La Coordinación de Actividades Empresariales, conocida en el sector como CAE, es uno de esos procesos donde una gran corporación industrial gestiona un riesgo de magnitud corporativa con herramientas de alcance local. Lo habitual, incluso en organizaciones de miles de empleados, es una carpeta compartida por planta, una hoja de cálculo con fechas de caducidad, y un responsable de PRL revisando manualmente si cada subcontrata tiene al día su seguro, su evaluación de riesgos y los certificados de formación de su personal.
Un riesgo que crece con la escala, no que se diluye
La diferencia entre gestionar CAE en una pyme y en una gran corporación está en la escala, no en la naturaleza del proceso, y esa escala cambia por completo el perfil de riesgo. Con decenas de subcontratas activas repartidas entre varias plantas y geografías, el margen de error de un control manual deja de comportarse como una serie de incidencias aisladas. Se convierte en una probabilidad acumulada de que, en algún punto de la cadena, algo falle antes de que nadie lo detecte.
Por qué la fragmentación por planta agrava el problema
Cada planta suele gestionar su propio inventario de subcontratas y su propio calendario de caducidades, con criterios que varían según quién esté al frente de PRL en cada centro. Aunque cada planta cree tener su parte bajo control, nadie en la organización tiene una visión consolidada del riesgo real de la compañía en su conjunto. Y lo que no se ve, no se puede gestionar ni reportar con solidez.
Por qué esto es una pregunta de gobierno corporativo, no solo de PRL
Cuando falla la documentación de una subcontrata y se produce una paralización de actividad, una sanción administrativa o un incidente de seguridad, la pregunta que llega a dirección deja de ser técnica u operativa. Se convierte en una pregunta de gobierno corporativo.
Un sistema de control documental centralizado da a RRHH y a dirección una vista única del estado de cumplimiento CAE en todas las plantas, con alertas automáticas antes de que caduque cualquier documento obligatorio y con el acceso a planta condicionado a que la documentación esté en vigor. No sustituye el sistema de gestión de PRL si ya existe uno en la organización. Lo complementa con datos consolidados que hoy no llegan a nivel corporativo. En Apptitudinal construimos esta capa sobre Caspio, sin coste de desarrollo desde cero ni licencia por cada persona que necesite consultarla.
Cómo se aborda sin paralizar la operativa actual
La implantación no exige detener el proceso actual mientras se construye el nuevo. Parte del inventario de subcontratas y documentos que ya existe en cada planta, y consolida esa información de forma progresiva, empezando por las plantas o las subcontratas que representen mayor riesgo por volumen de personal o criticidad de la actividad.
Qué se prioriza en las primeras semanas
Normalmente se empieza por identificar las subcontratas con acceso a zonas de mayor riesgo o con mayor rotación de personal, digitalizar su documentación y activar las alertas de caducidad.

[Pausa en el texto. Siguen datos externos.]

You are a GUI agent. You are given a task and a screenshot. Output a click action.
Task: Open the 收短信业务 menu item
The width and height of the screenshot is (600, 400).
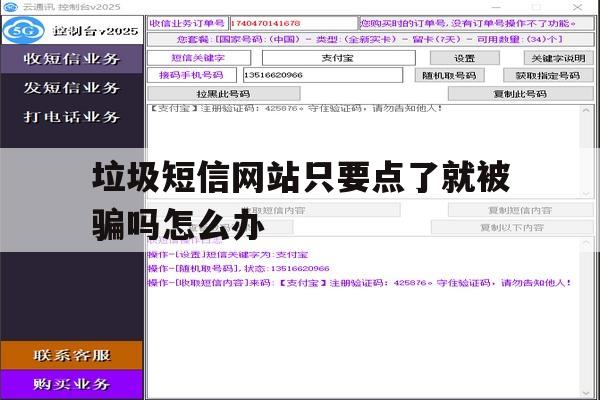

El resto de la cartera de subcontratas se incorpora en fases posteriores, sin necesidad de un proyecto único que abarque toda la organización desde el primer día.
El resultado para quien responde ante Consejo
Un indicador de riesgo CAE consolidado y consultable en cualquier momento, en lugar de una carpeta que solo alguien de PRL en cada planta sabe interpretar. Eso es lo que permite a un DRRHH corporativo responder con datos, no con estimaciones, cuando la pregunta llega desde el nivel más alto de la organización.